Texte fourni -
===============

Il s’agit de donner de l’ampleur à la présidence de la République. Ce n’est pas le Conseil de défense, ces enceintes restreintes et contrôlées où doit se confiner le président. Il doit présider la nation, c’est-à-dire guider, inspirer, tracer des perspectives. J’ai la conviction qu’il doit le faire face aux ministres réunis tous les mercredis en Conseil des ministres, mais aussi devant tous les présidents de région, dans un Conseil des territoires pour donner une colonne vertébrale à notre décentralisation et, qui sait, permettre d’avancer peu à peu vers davantage de fédéralisme ; mais encore dans un Conseil des participations devant tous les dirigeants d’entreprise au capital desquelles l’Etat est engagé et de toutes les grandes entreprises dont l’activité dépend aussi de la décision publique ou de la diplomatie économique de la France.

===============

Description de l'exercice -
Recopiez mot pour mot le passage du texte ci-dessus sur la présidence de la République, en commençant à « Il s’agit de » et en terminant à « de la France. ».

Données recueillies -
===============

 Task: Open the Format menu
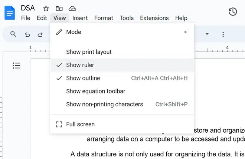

===============

Réponse -
Il s’agit de donner de l’ampleur à la présidence de la République. Ce n’est pas le Conseil de défense, ces enceintes restreintes et contrôlées où doit se confiner le président. Il doit présider la nation, c’est-à-dire guider, inspirer, tracer des perspectives. J’ai la conviction qu’il doit le faire face aux ministres réunis tous les mercredis en Conseil des ministres, mais aussi devant tous les présidents de région, dans un Conseil des territoires pour donner une colonne vertébrale à notre décentralisation et, qui sait, permettre d’avancer peu à peu vers davantage de fédéralisme ; mais encore dans un Conseil des participations devant tous les dirigeants d’entreprise au capital desquelles l’Etat est engagé et de toutes les grandes entreprises dont l’activité dépend aussi de la décision publique ou de la diplomatie économique de la France.